Today, the mobile internet is ubiquitous. In New Zealand, 70 per cent of the population now own a smartphone and/or tablet compared with 46 per cent just three years ago. This means a huge shift in people’s behaviour and expectations, which affects businesses of all types.
Everything, from friends’ status updates to pre-ordering your morning coffee, is on demand on your device. As digital users, we expect the right piece of information to be at our fingertips, and we expect not just to consume content but to be able to create and publish it as well. These dynamics are sweeping the world, disrupting multiple sectors including the media, hotels, transport and retail. It’s clear that the culture sector is ripe for digital transformation, too.
As cultural focal points for our communities, museums must find ways to keep the exhibitions and other experiences we use to interpret collections and knowledge for audiences and their changing needs fresh, accurate and relevant.
At Te Papa, with a discipline strength in Natural History, for example, climate science and knowledge are updated in rapid cycles. As Te Papa enters a five-year renewal period for our fixed exhibitions, modularity and the ability to refresh content and reconfigure exhibition components ‘on the fly’ will be essential.
Also key to the role of museums is the ability to enable and promote discussions around nationhood and identity. Contemporary audiences want to be empowered to contribute to their national story, rather than simply being served information. For this reason we need to include the voices of our communities, enable conversations and sharing, and provide places where audience-generated content can sit alongside more traditional and authoritative narratives.
From a spatial perspective, architects and exhibition designers will need to consult with technologists and plan for buildings and spaces in which it is possible to install robust and ubiquitous internet connectivity. They’ll need to design flexible exhibition and programme spaces that invite audiences and communities to co-create and collaborate. Mahuki, for example, is a 320m2 innovation space on site at Te Papa, with a range of flexible zones.

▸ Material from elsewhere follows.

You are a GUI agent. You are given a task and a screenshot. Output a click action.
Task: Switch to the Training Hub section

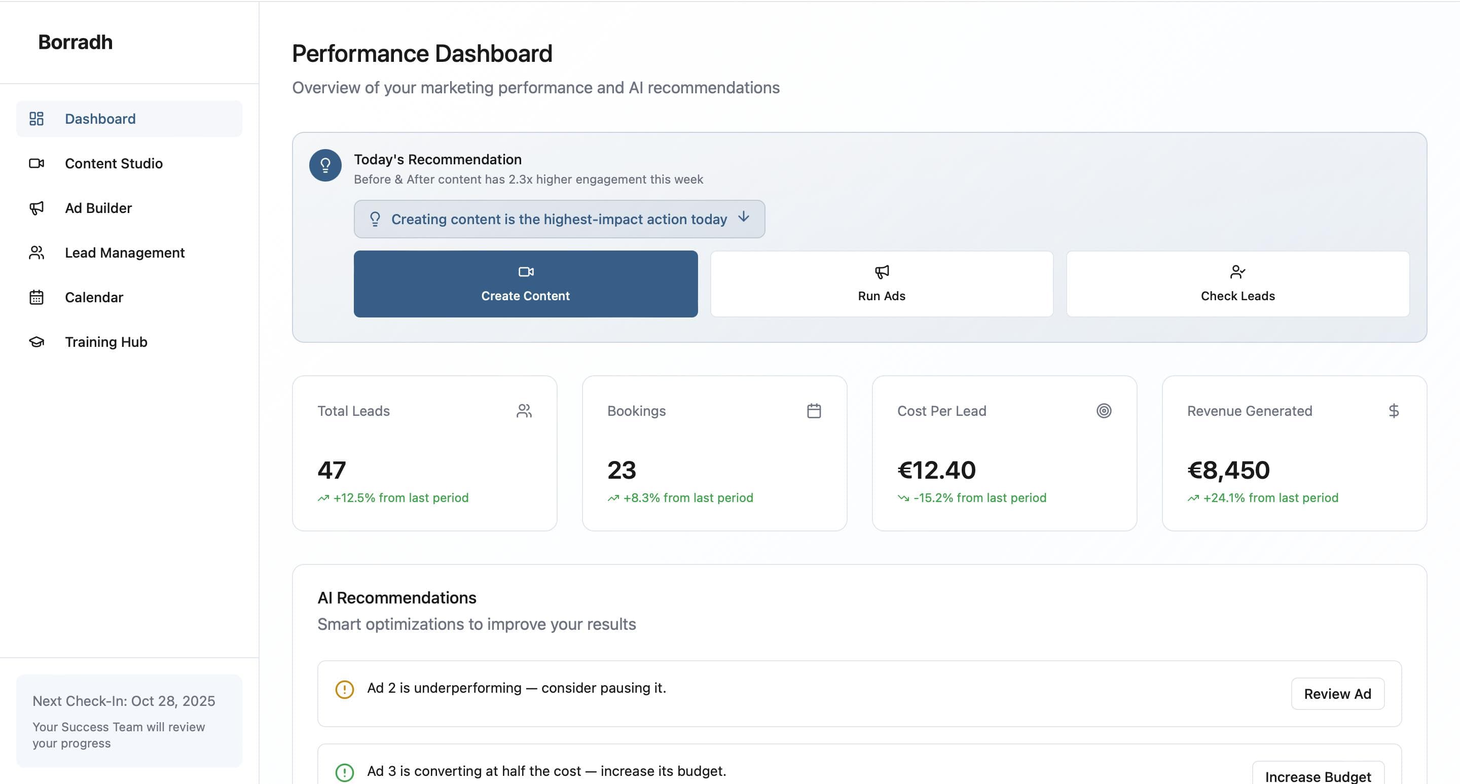106,342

Te Papa is highly respected internationally for its ground-breaking bicultural model of museology, and the museum has strong relationships with cultural institutions around the world. Our goal with Mahuki is to build on this reputation and make a significant contribution to New Zealand’s prosperity. We aim to do this by empowering a cohort of creative companies to innovate, partner with and meet the needs of the local and global culture sector, with any luck winning prestigious international customers (e.g. London’s Natural History Museum) on the way.
A number of other cultural institutions worldwide – including the Smithsonian, New Museum in New York, the British Museum and ACMI in Melbourne – have also established innovation centres. These generally take the form of co-working or incubation spaces that enable a collision of ideas between digital, museum and exhibition design practitioners to create new museum experiences.
With Mahuki, we’ve elected to take a more commercial approach to encourage sustainability, and the programme model has received international praise. We’ll run a structured, in-residence entrepreneurial initiative annually over four to six months. During the programme, up to 10 teams work on sustainable solutions for the transformation and audience experience challenges facing cultural institutions globally.
Mahuki’s first cohort of teams includes expertise in gaming, voice recognition, holograms, mobile and digital platform design. We hope this first innovation programme will add to the visitor experience that enables our audiences to interact with and grasp ideas deeply, with their hearts as well as their minds.